It has now been over 11 months since Hamas's “Al-Aqsa Flood” operation and the Israeli war on the Gaza Strip, which has brutally killed tens of thousands of Palestinians. Gaza has been completely devastated, and as the spectre of full-blown famine lingers, some of its residents, particularly children, have already died of hunger.
To make matters worse, polio has reemerged, and the UN is racing against time to vaccinate as many children as possible under the very difficult and dire conditions on the ground. Gaza’s Palestinians are once again displaced just as they, their parents or grandparents were displaced in 1948.

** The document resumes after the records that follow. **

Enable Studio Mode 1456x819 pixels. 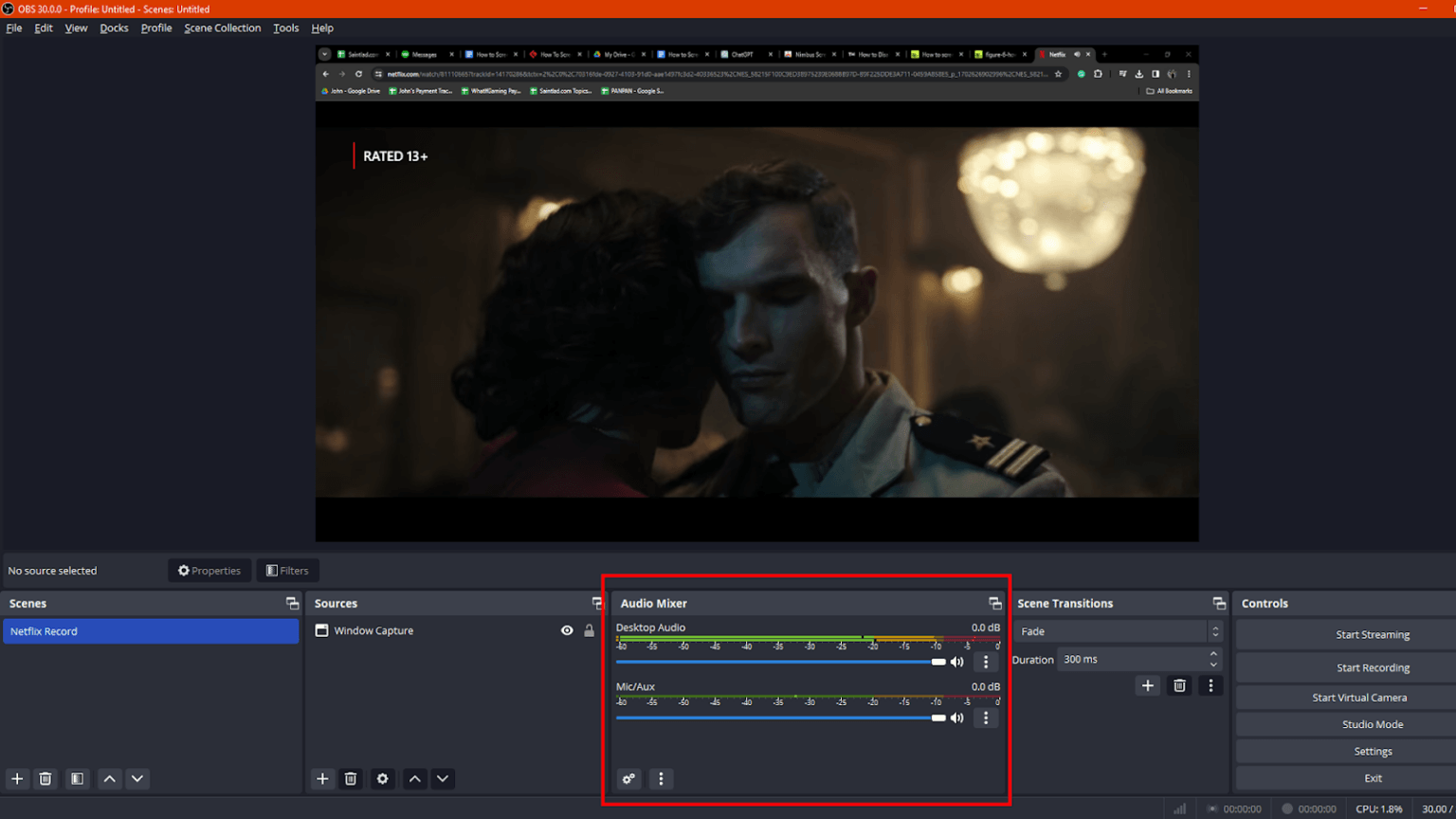tap(1372, 723)
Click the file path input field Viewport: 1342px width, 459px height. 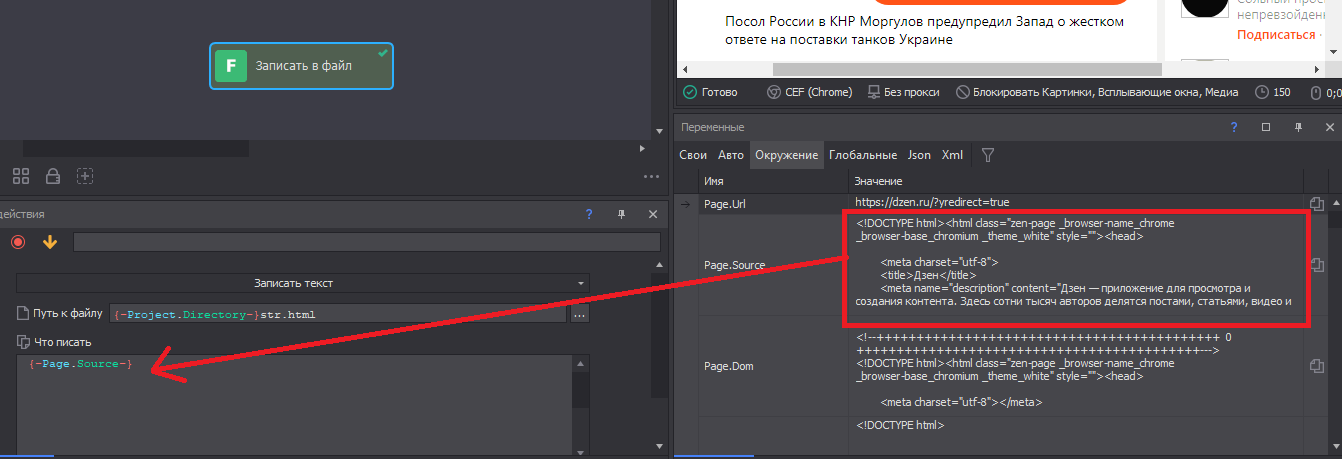pyautogui.click(x=337, y=314)
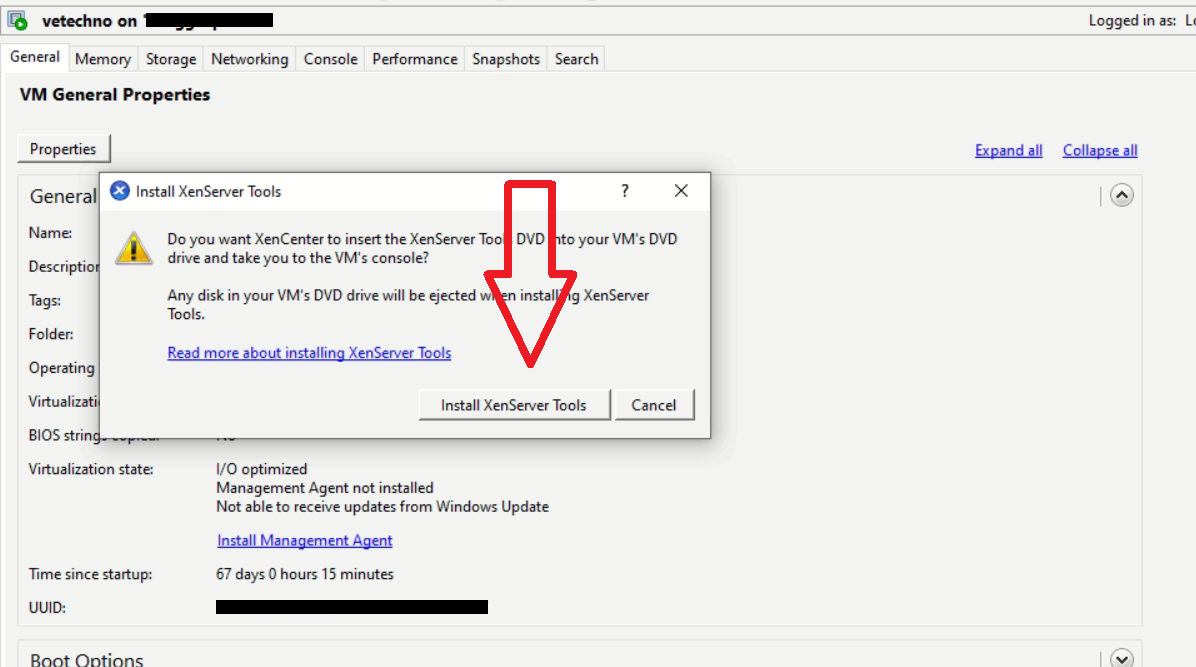Click the dialog help question mark icon

coord(624,190)

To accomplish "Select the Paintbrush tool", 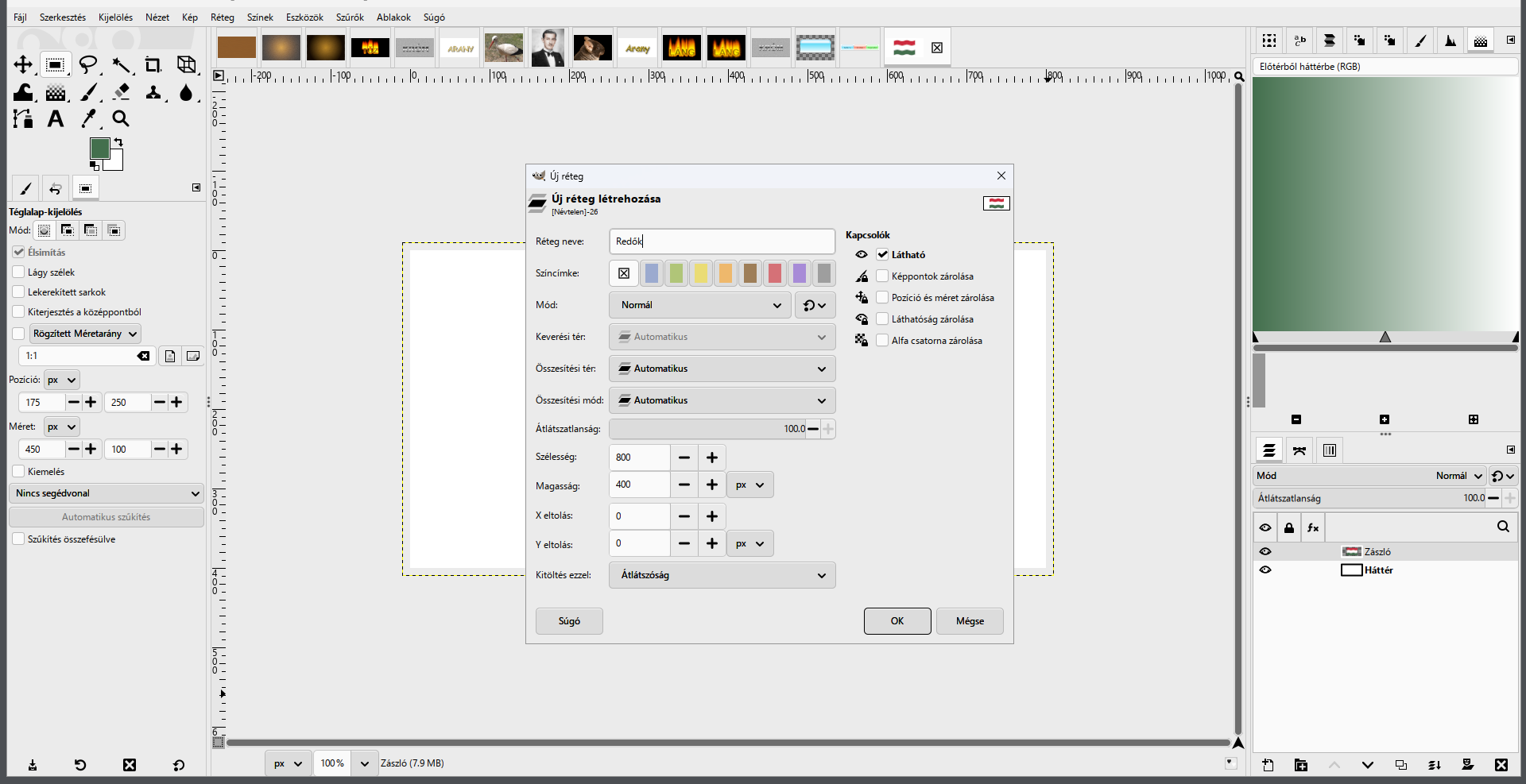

Rounds of negotiations have been followed by even more rounds of bombardment and bloodshed. Some might argue that the "Al-Aqsa Flood" operation was essential for the liberation of Al-Aqsa, or, as al-Qassam Brigade spokesman Abu Obaida declared at the outset of the war, "to begin the liberation of every inch of Palestine, as well as to release prisoners and empty Israeli jails."
Fading demands
However, a few weeks into the “Al-Aqsa Flood” operation and the heinous war Israel launched—and continues to wage—against the Gaza Strip, it became evident that Hamas’s demands to release Palestinian prisoners from Israeli jails, liberate Palestine, and retaliate against Israel’s ongoing violations at Al-Aqsa Mosque were starting to fade. The scope of their demands has now narrowed to a return to the conditions before 7 October 2023. But who will convince Israeli Prime Minister Benjamin Netanyahu to agree to that?